Examples

All examples use kubectl command. OpenShift admins should use oc

RAM

Single User

Che server pod consumes up to 1GB RAM. The initial request is 256MB, and server pod rarely consumes more than 800MB. A typical workspace will require 2GB. So, 3GB is a minimum to try single user Che on OpenShift/Kubernetes.

Multi-User

Depending on whether or not you deploy Che bundled with Keycloak auth server and Postgres database, RAM requirements for a multi-user Che installation can vary.

When deployed with Keycloak and Postgres, your Kubernetes cluster should have at least 5GB RAM available - 3GB go to Che deployments:

  • ~750MB for Che server
  • ~1GB for Keycloak
  • ~515MB for Postgres)
  • min 2GB should be reserved to run at least one workspace. The total RAM required for running workspaces will grow depending on the size of your workspace runtime(s) and the number of concurrent workspace pods you run.
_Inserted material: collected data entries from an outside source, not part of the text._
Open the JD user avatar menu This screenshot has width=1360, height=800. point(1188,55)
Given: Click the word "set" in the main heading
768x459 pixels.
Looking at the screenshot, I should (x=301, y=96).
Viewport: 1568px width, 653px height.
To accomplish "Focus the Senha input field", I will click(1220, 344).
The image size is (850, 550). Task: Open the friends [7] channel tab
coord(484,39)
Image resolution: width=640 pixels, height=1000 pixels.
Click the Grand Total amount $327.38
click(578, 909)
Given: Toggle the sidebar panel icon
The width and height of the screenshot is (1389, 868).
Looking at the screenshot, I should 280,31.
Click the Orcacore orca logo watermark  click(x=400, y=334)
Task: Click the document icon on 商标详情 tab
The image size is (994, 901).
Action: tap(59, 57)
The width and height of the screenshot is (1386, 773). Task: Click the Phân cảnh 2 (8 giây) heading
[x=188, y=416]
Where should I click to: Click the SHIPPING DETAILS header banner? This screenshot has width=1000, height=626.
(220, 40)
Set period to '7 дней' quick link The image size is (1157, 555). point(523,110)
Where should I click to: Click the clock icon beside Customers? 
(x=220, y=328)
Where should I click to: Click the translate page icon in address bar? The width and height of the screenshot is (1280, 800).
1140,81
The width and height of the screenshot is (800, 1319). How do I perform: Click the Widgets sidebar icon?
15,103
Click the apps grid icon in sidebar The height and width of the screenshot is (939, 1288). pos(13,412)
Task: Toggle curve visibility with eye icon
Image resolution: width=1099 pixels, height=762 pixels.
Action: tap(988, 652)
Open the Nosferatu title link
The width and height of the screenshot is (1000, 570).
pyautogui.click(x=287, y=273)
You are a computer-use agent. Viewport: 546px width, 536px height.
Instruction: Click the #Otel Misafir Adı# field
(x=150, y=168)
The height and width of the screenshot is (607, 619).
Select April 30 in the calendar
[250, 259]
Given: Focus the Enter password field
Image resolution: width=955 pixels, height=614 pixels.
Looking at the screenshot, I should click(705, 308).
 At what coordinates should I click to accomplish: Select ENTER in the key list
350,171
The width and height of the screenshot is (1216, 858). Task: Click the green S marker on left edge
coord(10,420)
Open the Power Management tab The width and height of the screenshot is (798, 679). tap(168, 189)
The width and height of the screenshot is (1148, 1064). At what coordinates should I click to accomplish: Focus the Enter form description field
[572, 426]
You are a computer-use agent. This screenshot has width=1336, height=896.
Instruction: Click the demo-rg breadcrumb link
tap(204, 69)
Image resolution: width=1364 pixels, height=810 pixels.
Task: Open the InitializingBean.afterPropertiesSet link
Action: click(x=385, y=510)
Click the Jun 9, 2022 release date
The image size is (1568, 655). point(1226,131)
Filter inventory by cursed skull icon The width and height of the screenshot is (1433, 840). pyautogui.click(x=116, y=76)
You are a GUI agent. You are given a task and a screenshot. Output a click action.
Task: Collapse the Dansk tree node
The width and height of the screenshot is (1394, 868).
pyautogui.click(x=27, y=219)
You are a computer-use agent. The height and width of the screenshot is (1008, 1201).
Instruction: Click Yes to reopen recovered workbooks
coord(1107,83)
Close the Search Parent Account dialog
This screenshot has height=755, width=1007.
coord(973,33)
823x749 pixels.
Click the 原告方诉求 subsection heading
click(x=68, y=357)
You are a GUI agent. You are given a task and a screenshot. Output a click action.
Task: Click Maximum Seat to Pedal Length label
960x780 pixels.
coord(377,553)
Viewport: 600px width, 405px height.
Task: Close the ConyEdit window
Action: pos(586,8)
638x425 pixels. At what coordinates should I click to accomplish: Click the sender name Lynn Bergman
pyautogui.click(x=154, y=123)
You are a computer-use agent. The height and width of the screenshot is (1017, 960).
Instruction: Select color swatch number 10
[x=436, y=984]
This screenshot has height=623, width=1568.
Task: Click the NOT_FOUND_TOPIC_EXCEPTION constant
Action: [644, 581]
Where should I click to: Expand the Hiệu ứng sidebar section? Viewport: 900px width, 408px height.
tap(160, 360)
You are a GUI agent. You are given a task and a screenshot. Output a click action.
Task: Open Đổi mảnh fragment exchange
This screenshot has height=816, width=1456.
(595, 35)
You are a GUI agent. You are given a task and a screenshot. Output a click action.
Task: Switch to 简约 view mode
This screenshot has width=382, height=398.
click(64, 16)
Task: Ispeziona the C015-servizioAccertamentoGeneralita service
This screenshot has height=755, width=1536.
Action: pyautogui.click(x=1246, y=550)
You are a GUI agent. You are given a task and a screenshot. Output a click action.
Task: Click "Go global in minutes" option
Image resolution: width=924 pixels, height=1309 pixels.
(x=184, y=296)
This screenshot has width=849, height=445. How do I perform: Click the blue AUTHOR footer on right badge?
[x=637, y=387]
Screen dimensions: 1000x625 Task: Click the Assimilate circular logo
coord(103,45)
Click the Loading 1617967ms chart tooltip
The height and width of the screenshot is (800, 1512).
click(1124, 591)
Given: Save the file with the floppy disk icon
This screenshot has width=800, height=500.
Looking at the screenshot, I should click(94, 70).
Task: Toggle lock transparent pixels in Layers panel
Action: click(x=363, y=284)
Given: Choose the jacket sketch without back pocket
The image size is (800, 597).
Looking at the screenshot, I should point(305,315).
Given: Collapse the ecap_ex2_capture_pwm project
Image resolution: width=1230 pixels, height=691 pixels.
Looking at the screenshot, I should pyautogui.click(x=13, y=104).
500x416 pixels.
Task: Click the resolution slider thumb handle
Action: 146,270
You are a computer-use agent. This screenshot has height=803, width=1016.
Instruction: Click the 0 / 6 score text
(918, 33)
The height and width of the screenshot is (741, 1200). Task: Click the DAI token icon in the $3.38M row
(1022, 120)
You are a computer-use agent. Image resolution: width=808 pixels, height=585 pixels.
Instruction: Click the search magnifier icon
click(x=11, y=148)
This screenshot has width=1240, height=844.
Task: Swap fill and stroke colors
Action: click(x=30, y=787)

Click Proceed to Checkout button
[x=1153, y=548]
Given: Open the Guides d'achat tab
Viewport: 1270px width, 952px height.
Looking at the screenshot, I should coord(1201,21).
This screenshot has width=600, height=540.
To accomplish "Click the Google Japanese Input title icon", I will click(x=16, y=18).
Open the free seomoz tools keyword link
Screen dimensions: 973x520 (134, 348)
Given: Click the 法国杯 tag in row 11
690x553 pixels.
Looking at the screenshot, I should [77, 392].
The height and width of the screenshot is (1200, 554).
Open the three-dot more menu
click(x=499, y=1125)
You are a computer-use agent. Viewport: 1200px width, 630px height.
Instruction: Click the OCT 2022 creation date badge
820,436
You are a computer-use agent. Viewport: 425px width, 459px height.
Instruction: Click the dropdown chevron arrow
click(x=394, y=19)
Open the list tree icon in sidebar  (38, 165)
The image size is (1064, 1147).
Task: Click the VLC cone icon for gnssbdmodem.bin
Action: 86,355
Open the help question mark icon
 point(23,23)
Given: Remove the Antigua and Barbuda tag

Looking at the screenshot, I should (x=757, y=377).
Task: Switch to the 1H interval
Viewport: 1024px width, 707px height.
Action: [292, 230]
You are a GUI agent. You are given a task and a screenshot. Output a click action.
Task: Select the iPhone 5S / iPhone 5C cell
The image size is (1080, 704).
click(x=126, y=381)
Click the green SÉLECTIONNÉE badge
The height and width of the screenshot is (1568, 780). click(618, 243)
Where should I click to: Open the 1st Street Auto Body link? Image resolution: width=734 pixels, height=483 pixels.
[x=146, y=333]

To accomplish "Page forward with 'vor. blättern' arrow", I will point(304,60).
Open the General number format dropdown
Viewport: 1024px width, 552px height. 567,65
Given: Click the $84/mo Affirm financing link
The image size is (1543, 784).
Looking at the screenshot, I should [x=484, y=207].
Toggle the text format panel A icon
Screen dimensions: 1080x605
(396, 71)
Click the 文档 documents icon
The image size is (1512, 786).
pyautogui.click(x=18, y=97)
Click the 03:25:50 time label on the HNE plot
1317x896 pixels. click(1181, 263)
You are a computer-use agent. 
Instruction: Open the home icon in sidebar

Resource Allocation and Quotas

All workspace pods are created either in the same namespace with Che itself, a dedicated namespace, or a new namespace is created for every workspace. In both cases, pods are created in the account of a user who deployed Che (if che service account is used to create ws objects) or account of a user whose token/credentials are used in Che deployment env.

Therefore, an account where Che pods are created (including workspace pods) should have reasonable quotas for RAM, CPU and storage, otherwise, workspace pods won’t be created.

Who Creates Workspace Objects?

Eclipse Che currently supports two different configurations: in the single OpenShift project case, workspace objects are created using a service account that can be configured for Che server, whereas in the multi OpenShift project case, workspace objects are created on behalf of each OpenShift user as they use Eclipse Che. As Eclipse Che communicates with the Kubernetes/OpenShift API through the fabric8 client, an authorization token is required.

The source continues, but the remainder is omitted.